In the present study, our main aim was to investigate brain activation during self- and other-reflection in patients with bipolar disorder (BD) with a history of psychotic symptoms compared to healthy controls (HCs). In addition, we compared BD patients to patients with schizophrenia (SZ) to investigate whether observed abnormal activations were unique features of BD. Most importantly, BD patients showed less activation in the posterior cingulate cortex (PCC) extending to the precuneus during other-reflection compared to HCs. No significant differences were observed between BD and SZ patients, with SZ patients showing a level of activation in between BD patients and HCs.

4.1. Comparison between BD patients and HCs during other-reflection

During other-reflection, hypo-activation in the PCC/precuneus was observed in BD patients compared to HCs, which was not induced by differences in activation in response to the semantic control condition (see Supplement material) or by behavioural performance during other-reflection. Moreover, since most participants were stable during scanning, the observed hypo-activation is likely irrespective of current residual psychotic, depressive and manic symptoms. Altogether, this suggests that the hypo-activation in the PCC/precuneus was due to differences of other-reflection per se rather than any other confounding factor.

Both the PCC and precuneus have been shown to be important areas underlying autobiographical memory (Fink et al., 1996; Maddock et al., 2001; Maguire & Mummery, 1999). It has been suggested that autobiographical memory may play a critical role in self-reflective processing (Dimaggio et al., 2009), and also in other-reflective processing (Van der Meer et al., 2010). Indeed, according to the self-reflection/self-appraisal model (Van der Meer et al., 2010), the role of the PCC and precuneus during self- and other-reflection is associated with autobiographical memory processing. For the current results, it could be suggested that less activation in the PCC/precuneus reflects reduced integration between past and current information, and more specifically regarding to information about other people. In line with this suggestion, previous literature has shown that autobiographical memory is indeed impaired in BD patients, e.g. they provide less details during autobiographical memory recall than healthy individuals (Scott et al., 2000; Shimizu et al., 2009).
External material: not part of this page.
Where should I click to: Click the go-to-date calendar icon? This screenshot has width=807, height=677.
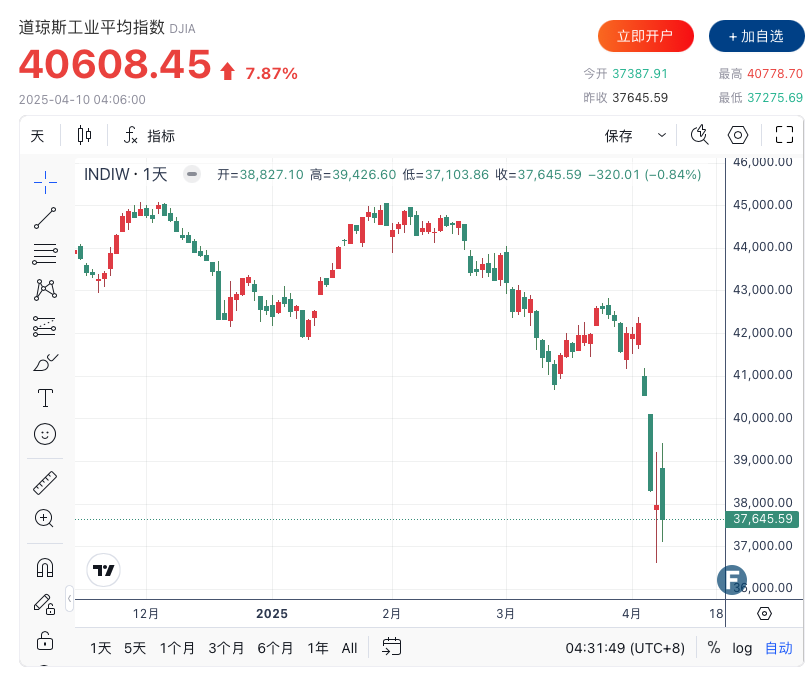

In addition, the PCC is an important structure for emotional processing. For example, Maddock et al. (2003) have shown that healthy individuals have more activation in the PCC in response to both positive and negative words compared to neutral words. Interestingly, BD patients have shown a lack of PCC/precuneus activation during emotionally modulated cognitive processing (i.e. emotional Stroop task) (Malhi et al., 2005). In addition, it has been found that BD patients show reduced PCC activation during emotion regulation compared to HCs (Townsend et al., 2013). Combined with the role of the PCC/precuneus in autobiographical memory, we propose that the PCC/precuneus may be an interaction unit of processing emotional information and autobiographical memory. A recent study has indeed confirmed that the PCC and precuneus are activated during emotional autobiographical memory processing (Bado et al., 2014). Therefore, it might be suggested that the hypo-activation in the PCC/precuneus during other-reflection in BD patients implies disturbed integration of emotional information and autobiographical memory related to a close other. This might result in inappropriate or inaccurate knowledge about the close other.
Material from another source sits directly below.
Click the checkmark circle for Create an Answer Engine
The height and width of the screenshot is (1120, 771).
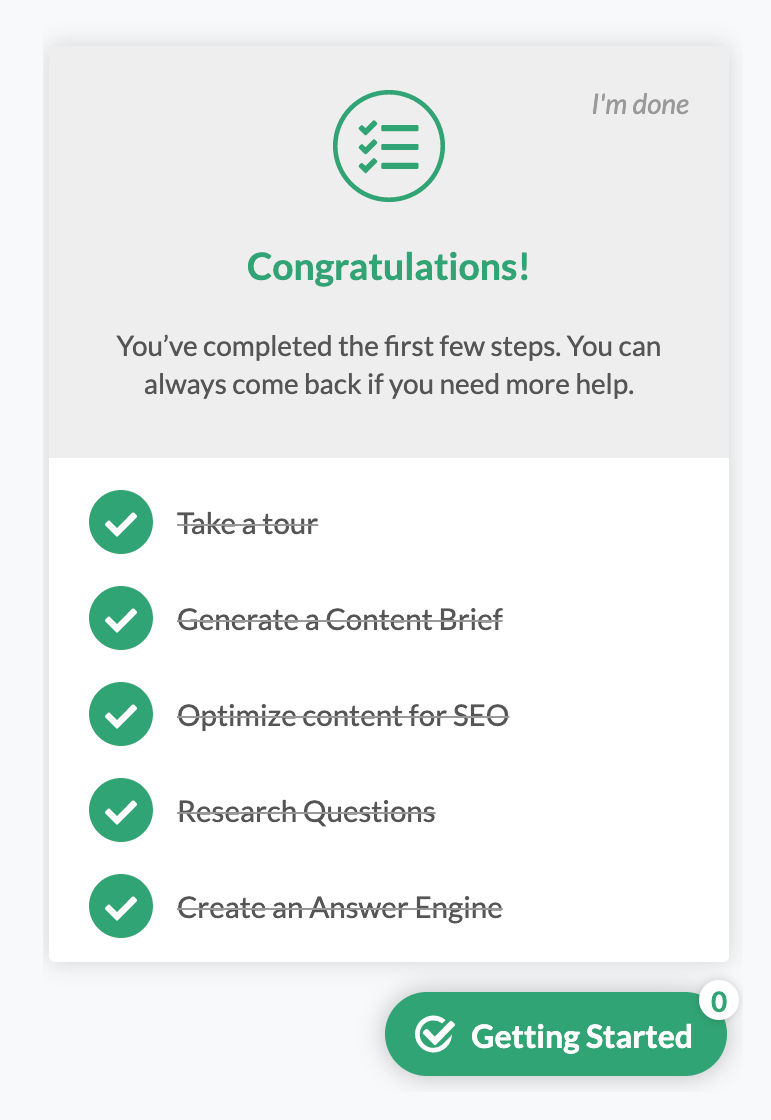(x=121, y=906)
This disturbed processing of close-other information might be related to disturbed social cognition (e.g. theory of mind) in BD patients, and hence disturbed social functioning. BD patients indeed have shown impairments in social cognition (Donohoe et al., 2012; Elgie & Morselli, 2007; Samamé et al., 2012). Interestingly, the PCC and precuneus have been shown to be involved during social cognition, for instance during theory of mind (Abu-Akel & Shamay-Tsoory, 2011; Carrington & Bailey, 2009; Spreng et al., 2009), and processing of social-self (e.g. judging self with social-value traits, such as “am I intelligent”) (Sugiura, 2013). We therefore postulate that less activation in the PCC/precuneus during other-reflection in BD patients might be related to the commonly observed impairments in social cognition.

4.2. Comparison between BD patients and HCs during self-reflection

Concerning self-reflection, our behavioural results showed that BD patients attributed less positive sentences and more negative sentences to themselves compared to HCs (smaller self-serving bias). Nonetheless, we did not find any significant differences in neural activation during self-reflection. Several potential explanations could be suggested. One possible explanation is that the circuitry for self-reflection is not impaired in BD. Instead, the reduced self-serving bias in BD patients might be related to depressive realism, which can be the results of proper insight regarding their situation, such as less social support and stigma (for a review, see Hawke et al., 2013). Another possible explanation could be that neural abnormalities are valence-specific or opposed between different valences. Due to a limited number of negative sentences attributed to the self or other, we are unable to make any statements on the valence effects related to the neuroimaging findings. More studies are necessary to clarify these.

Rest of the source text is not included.